TASK DETAILS |
Please tally how many lines in the entries below include the word "video", giving only the number.

(Saved data entries)

* * * * *

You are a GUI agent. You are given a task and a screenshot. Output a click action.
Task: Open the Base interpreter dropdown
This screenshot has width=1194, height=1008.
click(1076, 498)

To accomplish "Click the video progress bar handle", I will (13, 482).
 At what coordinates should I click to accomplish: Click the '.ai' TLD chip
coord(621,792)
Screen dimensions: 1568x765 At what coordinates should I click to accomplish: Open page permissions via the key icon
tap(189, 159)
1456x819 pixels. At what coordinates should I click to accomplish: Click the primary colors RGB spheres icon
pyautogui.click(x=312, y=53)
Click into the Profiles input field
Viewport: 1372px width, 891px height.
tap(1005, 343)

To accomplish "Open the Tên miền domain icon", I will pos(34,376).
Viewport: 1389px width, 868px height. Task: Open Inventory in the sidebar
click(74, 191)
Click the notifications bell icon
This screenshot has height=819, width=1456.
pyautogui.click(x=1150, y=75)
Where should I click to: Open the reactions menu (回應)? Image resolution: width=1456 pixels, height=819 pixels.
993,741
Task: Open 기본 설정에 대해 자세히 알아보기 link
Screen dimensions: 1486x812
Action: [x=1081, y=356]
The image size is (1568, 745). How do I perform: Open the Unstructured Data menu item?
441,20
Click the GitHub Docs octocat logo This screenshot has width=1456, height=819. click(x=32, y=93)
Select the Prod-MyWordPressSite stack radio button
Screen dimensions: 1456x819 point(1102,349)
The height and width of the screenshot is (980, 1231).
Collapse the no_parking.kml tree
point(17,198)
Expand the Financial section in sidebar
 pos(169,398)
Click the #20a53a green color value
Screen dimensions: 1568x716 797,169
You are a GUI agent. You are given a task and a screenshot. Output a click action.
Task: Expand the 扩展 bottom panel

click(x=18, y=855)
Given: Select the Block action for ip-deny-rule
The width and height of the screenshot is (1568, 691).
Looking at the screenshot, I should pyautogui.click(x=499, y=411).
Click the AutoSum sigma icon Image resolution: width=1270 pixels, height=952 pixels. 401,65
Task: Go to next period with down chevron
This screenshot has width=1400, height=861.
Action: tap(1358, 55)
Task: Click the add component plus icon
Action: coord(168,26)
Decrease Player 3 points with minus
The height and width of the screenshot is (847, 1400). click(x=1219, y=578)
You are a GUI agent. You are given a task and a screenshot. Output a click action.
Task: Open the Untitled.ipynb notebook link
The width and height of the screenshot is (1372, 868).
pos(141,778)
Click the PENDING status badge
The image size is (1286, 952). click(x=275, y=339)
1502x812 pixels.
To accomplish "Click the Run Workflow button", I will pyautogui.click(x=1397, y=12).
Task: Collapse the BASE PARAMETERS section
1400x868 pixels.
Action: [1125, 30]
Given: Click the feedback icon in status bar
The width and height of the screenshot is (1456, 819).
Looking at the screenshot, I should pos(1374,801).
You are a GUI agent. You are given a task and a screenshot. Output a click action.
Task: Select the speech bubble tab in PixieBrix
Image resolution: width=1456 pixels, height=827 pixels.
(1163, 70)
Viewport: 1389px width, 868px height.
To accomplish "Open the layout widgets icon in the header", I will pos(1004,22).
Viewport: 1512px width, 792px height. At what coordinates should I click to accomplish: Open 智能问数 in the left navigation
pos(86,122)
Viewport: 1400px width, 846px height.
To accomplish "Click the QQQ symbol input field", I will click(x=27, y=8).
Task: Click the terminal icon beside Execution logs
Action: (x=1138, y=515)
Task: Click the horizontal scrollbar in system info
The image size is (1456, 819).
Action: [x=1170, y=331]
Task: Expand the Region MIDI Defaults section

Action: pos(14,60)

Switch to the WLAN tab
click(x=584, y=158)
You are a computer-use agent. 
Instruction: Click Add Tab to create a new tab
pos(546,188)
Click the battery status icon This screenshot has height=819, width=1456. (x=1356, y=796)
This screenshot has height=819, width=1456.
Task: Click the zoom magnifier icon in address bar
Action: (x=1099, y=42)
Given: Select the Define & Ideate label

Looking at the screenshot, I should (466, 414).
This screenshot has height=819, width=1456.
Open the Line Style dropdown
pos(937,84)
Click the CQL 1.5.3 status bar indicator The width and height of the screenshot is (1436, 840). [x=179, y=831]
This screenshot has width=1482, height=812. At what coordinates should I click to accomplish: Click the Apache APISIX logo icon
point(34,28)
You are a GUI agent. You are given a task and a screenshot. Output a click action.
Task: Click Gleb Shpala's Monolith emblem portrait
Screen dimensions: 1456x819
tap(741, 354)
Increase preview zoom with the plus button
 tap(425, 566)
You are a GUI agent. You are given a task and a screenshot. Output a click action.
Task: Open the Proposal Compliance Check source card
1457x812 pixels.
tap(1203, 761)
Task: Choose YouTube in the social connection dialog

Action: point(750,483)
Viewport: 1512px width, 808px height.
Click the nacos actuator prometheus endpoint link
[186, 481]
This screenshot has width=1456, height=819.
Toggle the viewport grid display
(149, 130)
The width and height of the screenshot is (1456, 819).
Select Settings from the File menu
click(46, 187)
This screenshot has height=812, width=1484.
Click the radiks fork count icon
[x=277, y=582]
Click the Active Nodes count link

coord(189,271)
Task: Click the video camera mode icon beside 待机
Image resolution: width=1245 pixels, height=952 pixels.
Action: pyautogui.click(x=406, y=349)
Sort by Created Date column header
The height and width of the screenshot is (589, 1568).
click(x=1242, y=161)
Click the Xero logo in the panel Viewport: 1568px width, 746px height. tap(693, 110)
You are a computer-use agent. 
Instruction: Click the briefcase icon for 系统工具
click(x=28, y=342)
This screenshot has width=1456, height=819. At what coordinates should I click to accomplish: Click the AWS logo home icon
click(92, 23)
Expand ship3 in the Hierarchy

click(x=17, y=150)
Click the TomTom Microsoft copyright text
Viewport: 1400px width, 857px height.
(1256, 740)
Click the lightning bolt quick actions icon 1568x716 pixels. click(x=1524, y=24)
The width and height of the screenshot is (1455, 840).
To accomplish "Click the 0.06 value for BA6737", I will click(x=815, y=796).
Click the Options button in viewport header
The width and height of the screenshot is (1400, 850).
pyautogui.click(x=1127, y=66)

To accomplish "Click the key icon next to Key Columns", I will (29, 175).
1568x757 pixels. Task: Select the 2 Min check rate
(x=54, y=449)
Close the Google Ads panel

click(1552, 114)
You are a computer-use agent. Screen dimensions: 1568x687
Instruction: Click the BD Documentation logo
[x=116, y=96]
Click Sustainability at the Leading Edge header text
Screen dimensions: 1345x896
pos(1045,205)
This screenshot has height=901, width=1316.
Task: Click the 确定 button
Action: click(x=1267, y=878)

* * * * *

RESPONSE BOX |
2